Starting at the line that contains "The image size" and stopping after the line that contains "Click the Students header cell", transcribe the listing below exactly; do not include any pictures.

Content starts

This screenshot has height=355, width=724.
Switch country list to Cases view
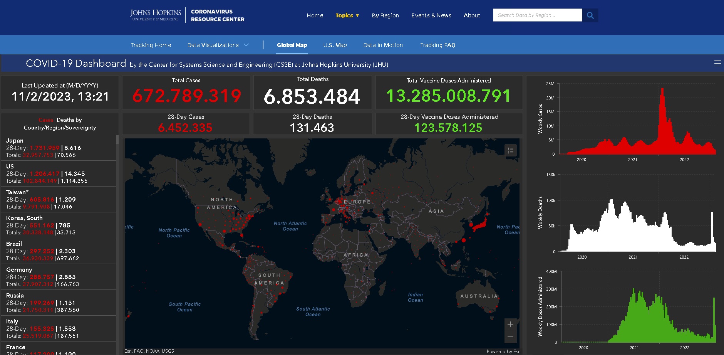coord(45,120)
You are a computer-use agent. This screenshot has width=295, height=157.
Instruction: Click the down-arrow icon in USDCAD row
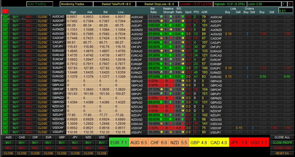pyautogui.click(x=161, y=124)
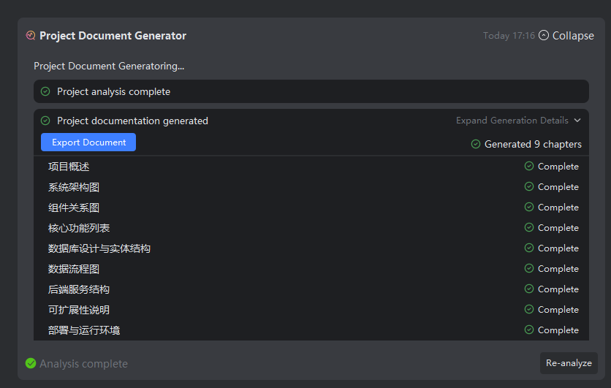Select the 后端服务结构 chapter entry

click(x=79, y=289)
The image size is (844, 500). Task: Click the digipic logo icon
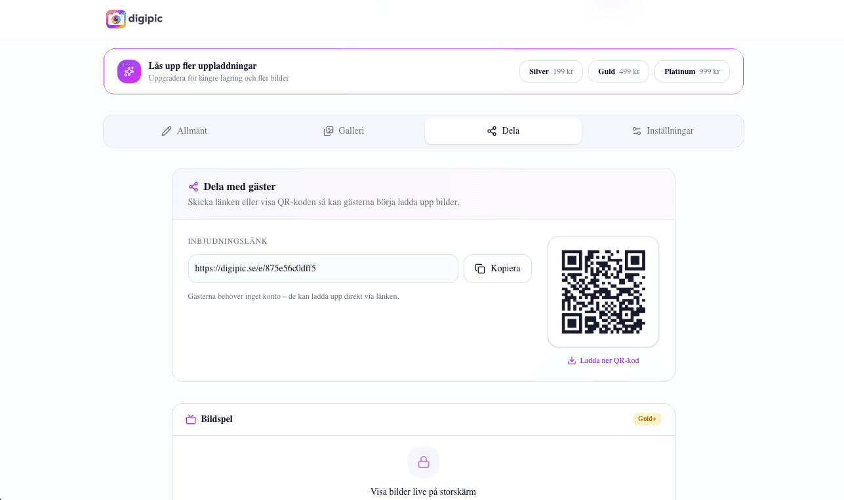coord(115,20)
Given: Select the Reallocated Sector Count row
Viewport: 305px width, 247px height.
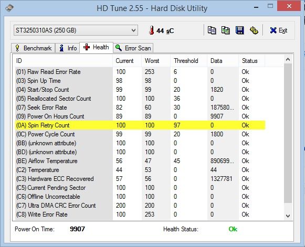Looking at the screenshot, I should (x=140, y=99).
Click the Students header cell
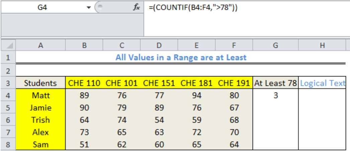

Content ends
Content starts

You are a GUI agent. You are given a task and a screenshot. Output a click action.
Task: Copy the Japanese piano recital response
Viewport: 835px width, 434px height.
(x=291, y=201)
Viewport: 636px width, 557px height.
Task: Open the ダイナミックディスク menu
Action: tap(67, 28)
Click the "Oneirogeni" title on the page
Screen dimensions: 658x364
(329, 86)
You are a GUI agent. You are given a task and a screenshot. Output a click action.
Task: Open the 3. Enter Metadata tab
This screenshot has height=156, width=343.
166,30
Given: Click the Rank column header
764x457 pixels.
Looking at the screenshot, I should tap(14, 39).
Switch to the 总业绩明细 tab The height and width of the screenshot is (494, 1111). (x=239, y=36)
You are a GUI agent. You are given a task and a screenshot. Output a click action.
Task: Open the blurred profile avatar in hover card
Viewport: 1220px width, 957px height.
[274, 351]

Content ends

## Solution
The image size is (844, 500). Task: Click the digipic logo icon
coord(115,20)
Given: Select the Reallocated Sector Count row
Viewport: 305px width, 247px height.
Looking at the screenshot, I should (x=140, y=99).
Click the Students header cell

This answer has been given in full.